DATASET ENTRIES:
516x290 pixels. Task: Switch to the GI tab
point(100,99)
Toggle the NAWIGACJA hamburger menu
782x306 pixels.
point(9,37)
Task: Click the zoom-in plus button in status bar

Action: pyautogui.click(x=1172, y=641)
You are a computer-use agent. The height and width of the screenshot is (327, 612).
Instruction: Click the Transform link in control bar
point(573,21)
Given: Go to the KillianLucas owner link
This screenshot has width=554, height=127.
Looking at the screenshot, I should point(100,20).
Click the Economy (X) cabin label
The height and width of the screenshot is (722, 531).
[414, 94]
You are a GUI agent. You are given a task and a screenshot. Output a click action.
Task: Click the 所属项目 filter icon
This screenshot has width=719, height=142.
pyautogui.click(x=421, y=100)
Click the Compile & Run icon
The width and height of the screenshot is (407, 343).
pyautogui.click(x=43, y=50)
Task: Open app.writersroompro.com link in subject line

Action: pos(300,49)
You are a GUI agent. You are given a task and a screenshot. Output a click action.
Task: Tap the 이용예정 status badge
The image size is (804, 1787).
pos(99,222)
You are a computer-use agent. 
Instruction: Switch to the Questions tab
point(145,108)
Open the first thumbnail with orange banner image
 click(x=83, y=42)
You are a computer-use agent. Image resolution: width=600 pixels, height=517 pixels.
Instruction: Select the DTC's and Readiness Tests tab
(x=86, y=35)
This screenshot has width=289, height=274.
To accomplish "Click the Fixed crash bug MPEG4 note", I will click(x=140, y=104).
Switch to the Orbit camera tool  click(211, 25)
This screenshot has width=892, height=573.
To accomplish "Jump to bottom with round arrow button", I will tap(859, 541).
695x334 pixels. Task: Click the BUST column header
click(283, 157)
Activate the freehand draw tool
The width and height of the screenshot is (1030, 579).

TASK INSTRUCTIONS: Write out exactly the lines that begin at the one containing "The image size is (804, 1787)." and continue through the last line of the data, and only those.

SOLUTION TO THE EXERCISE:
The image size is (804, 1787).
pos(99,222)
You are a computer-use agent. 
Instruction: Switch to the Questions tab
point(145,108)
Open the first thumbnail with orange banner image
 click(x=83, y=42)
You are a computer-use agent. Image resolution: width=600 pixels, height=517 pixels.
Instruction: Select the DTC's and Readiness Tests tab
(x=86, y=35)
This screenshot has width=289, height=274.
To accomplish "Click the Fixed crash bug MPEG4 note", I will click(x=140, y=104).
Switch to the Orbit camera tool  click(211, 25)
This screenshot has width=892, height=573.
To accomplish "Jump to bottom with round arrow button", I will tap(859, 541).
695x334 pixels. Task: Click the BUST column header
click(283, 157)
Activate the freehand draw tool
The width and height of the screenshot is (1030, 579).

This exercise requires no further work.